[Data for processing Boundary: Start]
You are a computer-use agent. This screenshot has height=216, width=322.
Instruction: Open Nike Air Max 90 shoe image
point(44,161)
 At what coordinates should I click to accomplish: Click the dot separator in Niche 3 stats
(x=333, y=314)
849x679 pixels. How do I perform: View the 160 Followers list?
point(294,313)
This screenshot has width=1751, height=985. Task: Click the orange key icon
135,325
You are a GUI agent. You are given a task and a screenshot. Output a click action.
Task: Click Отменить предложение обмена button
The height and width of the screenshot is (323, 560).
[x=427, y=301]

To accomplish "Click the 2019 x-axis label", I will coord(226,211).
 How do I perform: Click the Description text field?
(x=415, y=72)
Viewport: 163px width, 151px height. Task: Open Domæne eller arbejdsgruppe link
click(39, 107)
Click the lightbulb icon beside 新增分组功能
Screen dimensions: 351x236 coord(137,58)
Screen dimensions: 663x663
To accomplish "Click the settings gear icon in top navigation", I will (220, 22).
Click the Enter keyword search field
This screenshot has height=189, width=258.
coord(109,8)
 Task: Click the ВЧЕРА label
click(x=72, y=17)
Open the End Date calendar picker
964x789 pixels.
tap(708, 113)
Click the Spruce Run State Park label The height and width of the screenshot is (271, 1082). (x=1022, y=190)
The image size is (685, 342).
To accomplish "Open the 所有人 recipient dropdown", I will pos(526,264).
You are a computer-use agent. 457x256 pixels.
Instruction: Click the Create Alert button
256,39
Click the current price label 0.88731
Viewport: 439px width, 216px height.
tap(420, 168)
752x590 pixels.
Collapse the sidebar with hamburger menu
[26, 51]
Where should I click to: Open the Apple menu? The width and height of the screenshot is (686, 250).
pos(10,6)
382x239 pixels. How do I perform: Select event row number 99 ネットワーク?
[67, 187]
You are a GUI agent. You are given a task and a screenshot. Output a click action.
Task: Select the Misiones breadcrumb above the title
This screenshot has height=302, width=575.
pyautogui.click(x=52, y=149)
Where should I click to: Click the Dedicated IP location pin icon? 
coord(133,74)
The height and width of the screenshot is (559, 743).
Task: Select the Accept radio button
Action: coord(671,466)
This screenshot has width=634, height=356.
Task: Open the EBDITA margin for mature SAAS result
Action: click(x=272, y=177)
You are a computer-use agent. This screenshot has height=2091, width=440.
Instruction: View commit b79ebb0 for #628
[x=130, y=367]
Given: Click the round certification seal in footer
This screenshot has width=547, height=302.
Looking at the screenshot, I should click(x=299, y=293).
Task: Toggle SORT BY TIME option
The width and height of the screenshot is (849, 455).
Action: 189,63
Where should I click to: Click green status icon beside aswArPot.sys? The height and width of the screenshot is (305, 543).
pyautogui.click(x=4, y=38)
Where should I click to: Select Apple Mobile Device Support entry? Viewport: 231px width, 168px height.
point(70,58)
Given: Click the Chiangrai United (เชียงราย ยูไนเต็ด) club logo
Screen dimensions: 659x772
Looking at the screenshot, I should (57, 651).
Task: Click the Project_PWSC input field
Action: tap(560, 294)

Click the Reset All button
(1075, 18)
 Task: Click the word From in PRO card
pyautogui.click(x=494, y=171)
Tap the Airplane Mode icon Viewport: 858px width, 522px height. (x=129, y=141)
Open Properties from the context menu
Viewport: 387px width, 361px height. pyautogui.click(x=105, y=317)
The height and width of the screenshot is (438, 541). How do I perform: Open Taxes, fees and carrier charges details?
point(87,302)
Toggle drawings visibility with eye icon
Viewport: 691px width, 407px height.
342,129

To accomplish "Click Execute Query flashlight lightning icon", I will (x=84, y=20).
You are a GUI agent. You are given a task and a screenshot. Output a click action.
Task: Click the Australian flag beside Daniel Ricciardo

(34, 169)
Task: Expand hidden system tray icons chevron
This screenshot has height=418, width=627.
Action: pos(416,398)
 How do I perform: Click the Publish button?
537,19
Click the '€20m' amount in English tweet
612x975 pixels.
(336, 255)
[Data for processing Boundary: End]
■ Task brief:
Using the entries above, return exactly the lines from the line with "Instruction: Open Nike Air Max 90 shoe image" to the line with "Click the current price label 0.88731", counting both of those lines.

■ Response for this exercise:
Instruction: Open Nike Air Max 90 shoe image
point(44,161)
 At what coordinates should I click to accomplish: Click the dot separator in Niche 3 stats
(x=333, y=314)
849x679 pixels. How do I perform: View the 160 Followers list?
point(294,313)
This screenshot has width=1751, height=985. Task: Click the orange key icon
135,325
You are a GUI agent. You are given a task and a screenshot. Output a click action.
Task: Click Отменить предложение обмена button
The height and width of the screenshot is (323, 560).
[x=427, y=301]

To accomplish "Click the 2019 x-axis label", I will coord(226,211).
 How do I perform: Click the Description text field?
(x=415, y=72)
Viewport: 163px width, 151px height. Task: Open Domæne eller arbejdsgruppe link
click(39, 107)
Click the lightbulb icon beside 新增分组功能
Screen dimensions: 351x236 coord(137,58)
Screen dimensions: 663x663
To accomplish "Click the settings gear icon in top navigation", I will (220, 22).
Click the Enter keyword search field
This screenshot has height=189, width=258.
coord(109,8)
 Task: Click the ВЧЕРА label
click(x=72, y=17)
Open the End Date calendar picker
964x789 pixels.
tap(708, 113)
Click the Spruce Run State Park label The height and width of the screenshot is (271, 1082). (x=1022, y=190)
The image size is (685, 342).
To accomplish "Open the 所有人 recipient dropdown", I will pos(526,264).
You are a computer-use agent. 457x256 pixels.
Instruction: Click the Create Alert button
256,39
Click the current price label 0.88731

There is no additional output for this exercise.